The history of Halloween may not be as spooky as what many individuals might desire, but it sheds light on the holiday’s past. Halloween originated in Europe as a Christian holiday, but today people all over the world celebrate it regardless of their religious background. More specifically, it derived from the Celtic festival of Samhain, who lived thousands of years ago. Similarly to today, this festival took place at the end of summer and the beginning of winter, when the fall season bloomed. The swaying of the trees from the wind and the auburn colors of the leaves signified that harvest season was arriving—along with the feeling of death. The sudden weather change caused the Celts to believe this season was when “the boundary between the worlds of the living and the dead became blurred.” Harvests were said to not be as plentiful when spirits came around, as they would be damaging the crops and causing a ruckus to play tricks on the people. However, they believed that priests were able to better foresee the future with such beings around, and that this would bring comfort to the people. In hopes of surviving the winter, they built massive bonfires in which they sacrificed animals and crops to the deities. Celts would dress up in costumes made from animal skin to hide from the spirits around them when giving out sacrificial offerings.

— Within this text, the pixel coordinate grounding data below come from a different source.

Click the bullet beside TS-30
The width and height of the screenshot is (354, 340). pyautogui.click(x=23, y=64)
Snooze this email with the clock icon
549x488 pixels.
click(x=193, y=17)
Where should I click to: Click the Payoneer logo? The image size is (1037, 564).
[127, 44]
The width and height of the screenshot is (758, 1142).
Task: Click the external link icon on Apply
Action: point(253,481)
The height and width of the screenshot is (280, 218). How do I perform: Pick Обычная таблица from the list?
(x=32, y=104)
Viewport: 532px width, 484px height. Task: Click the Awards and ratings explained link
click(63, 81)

The adaptation of Halloween began in the Roman ages with Pope Boniface IV when All Saints’ Day and All Souls Day became incorporated into the peoples’ culture. This happened because the Romans conquered land that originally belonged to the Celts, leading to the overlap of many festivals and traditions. However, rather than being on October 31, they fell on November 1 and November 2, respectively. These holidays were like those of the Celtics as bonfires were set up, except there were also people dressing up as saints, angels, and devils. However, as the holiday became more Christian-dominated, the festival that was originally created to hide people from the spirits of the dead became one that extolled them. Although the holiday was celebrated all over Europe, over time, the Irish, Scottish, and Northern English acclaimed these traditions. These people eventually migrated to the Americas and Canada, leading to the modernization of Halloween into the festivity we know it as today.
There are a multitude of traditions and mischief alike during Halloween that began long ago. These include people egging homes and committing various petty crimes. It becomes more serious with vandalism, to cope with problems such as the introduction of trick-or-treating. Children wear costumes and go door to door collecting sweets instead of threatening to perform tricks on unsuspecting homeowners. In the past, these treats were not necessarily candy, but could be gifts, money, fruit, and more.

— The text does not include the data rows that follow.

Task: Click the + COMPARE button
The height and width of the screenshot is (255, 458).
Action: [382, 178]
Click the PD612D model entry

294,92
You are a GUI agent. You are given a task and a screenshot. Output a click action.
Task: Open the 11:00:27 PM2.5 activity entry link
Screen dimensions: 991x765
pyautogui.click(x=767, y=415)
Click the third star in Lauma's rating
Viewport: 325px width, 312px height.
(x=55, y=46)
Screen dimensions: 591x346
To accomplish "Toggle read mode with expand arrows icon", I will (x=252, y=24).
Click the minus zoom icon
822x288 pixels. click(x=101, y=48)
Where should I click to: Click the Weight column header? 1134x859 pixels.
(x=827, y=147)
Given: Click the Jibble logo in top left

Bobbing for apples, a common activity on this holiday, does not hold a scary background, but instead one of love. It was said to have originated from a Roman festival honoring the goddess Pomona and was a quite popular way of bringing young lovers together. Allegedly, bobbing for apples would determine if the couple were destined to be together. Another tradition was eating candied apples. Becoming a trend in the early 1900s, the candied apple was accidentally invented by a candy maker in New Jersey. Candy corn, another festive sweet, was also not intentionally created—it was originally used as chicken feed. Aside from treats, there is also a creature historically associated with Halloween: the bat. It was thought that Celts who lit bonfires attracted bats, causing superstitions over time of bats signifying death.
Trick-or-treating is the most notable activity on Halloween, in which children travel door to door in neighborhoods, obtaining treats from participating homeowners. However, the innocent motive of this holiday is tainted by the malice of some individuals. Throughout the past century there have been numerous cases of individuals giving out candy that contain poison or were purposefully contaminated with dangerous substances. Primarily, warnings of such acts involve suspicion of drugs that, with even a small dose, can kill a child unsuspectedly. Children who go trick-or-treating unaccompanied have an especially high risk of being kidnapped or harmed.
Here at Madison, the BooGram fundraiser has been running since October 3 this year. Students were able to purchase gifts containing candy for their peers.